# Sculpt for a Zombie Makeup



## Mr_Chicken (Nov 30, 2008)

Sculpt for a Zombie makeup inspired by KNB EFX Group's work on The Walking Dead.

The teeth here are stand-ins for the real teeth, which will be hard plastic underneath the foam latex "skin."


----------



## chop shop (Oct 31, 2010)

Awesomeness achieved...(bows down)..


----------



## Mr_Chicken (Nov 30, 2008)

Pshh, you've got plenty of awesomeness in your shop, Chop.

But thanks.


----------



## chop shop (Oct 31, 2010)

Thanks man, but really that skin texture is out of my reach at the moment. No appliance experience either. That's gonna look killer. Rock it dude!


----------



## TrickRTreater (Mar 24, 2011)

Man I wish I could do that.


----------



## Mr_Chicken (Nov 30, 2008)

Thanks Chop Shop and TrickRTreater.


----------



## Biggie (Jul 29, 2009)

What technique are you using for the pores and what not? Just the normal picks and cat brushes then going back over with powder?

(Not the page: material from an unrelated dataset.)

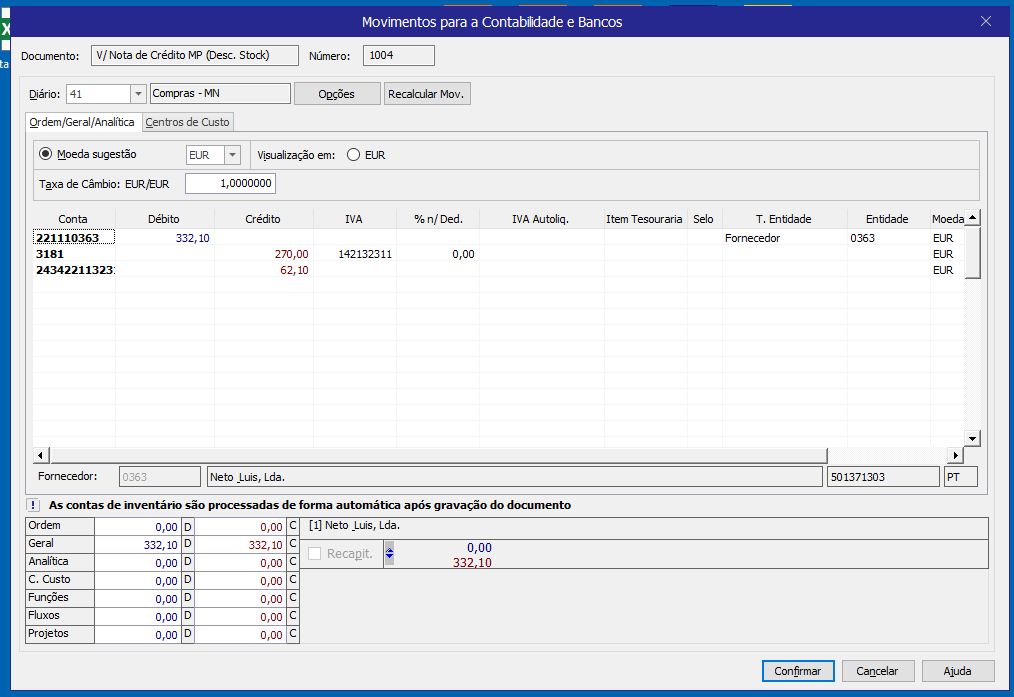Click the left arrow of horizontal scrollbar
This screenshot has width=1014, height=697.
(x=41, y=456)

Dude, those textures are looking really good. I can't wait to get more Chavant in to get back to work on some pieces.


----------



## Berendoide (Aug 11, 2011)

This website is really good. While Using this website we feel great. it is one of the simple and useful website.


----------



## Instant Monsters (Jun 15, 2011)

It looks great! My only thought is that the upturned eyebrows make it look kind of sad.

Why aren't you in Austin? I should hire you 

-Chris


----------